Intracellular citrate accumulation by oxidized ATM-mediated metabolism reprogramming via PFKP and CS enhances hypoxic breast cancer cell invasion and metastasis

Citrate, a substance being related to de novo fatty acid synthesis and tricarboxylic acid (TCA) cycle, has a pivotal role in cell survival. However, the molecular mechanisms that regulate intracellular citrate in triple-negative breast cancer (TNBC), especially under hypoxic condition, remain poorly understood. Here we find that hypoxia (1% O-2) induces DNA damage-independent ATM activation (oxidized ATM) and suppression of oxidized ATM reduces intracellular citrate via decreasing the levels of phosphofructokinase (PFKP) and citrate synthase (CS), two key glucose metabolism-associated enzymes.

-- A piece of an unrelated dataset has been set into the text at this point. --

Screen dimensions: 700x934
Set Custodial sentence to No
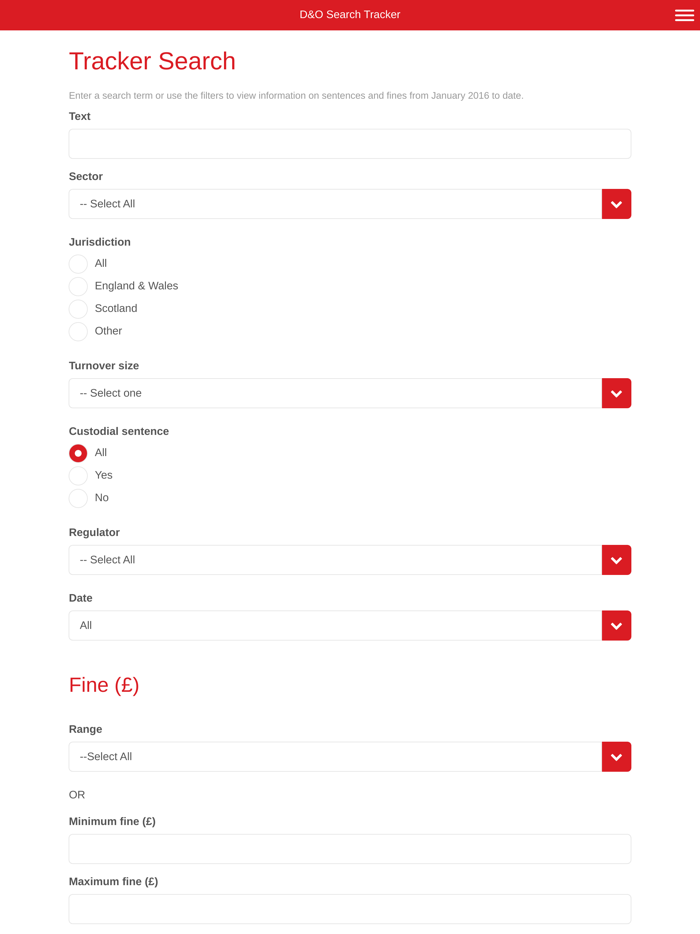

Mechanistically, PFKP is regulated by HIF1A at the translational level, whereas CS is of posttranscriptional regulation by UBR5-mediated ubiquitination. Interestingly, accumulation of citrate in cytoplasm or exogenous citrate significantly enhances cell migration, invasion, and metastasis of hypoxic TNBC cells in vitro and in mice xenografts. The underlying mechanism mainly involves citrate-stimulated activation of the AKT/ERK/MMP2/9 signaling axis. Our findings unravel a novel function of oxidized ATM in promoting migration, invasion, and metastasis of TNBC.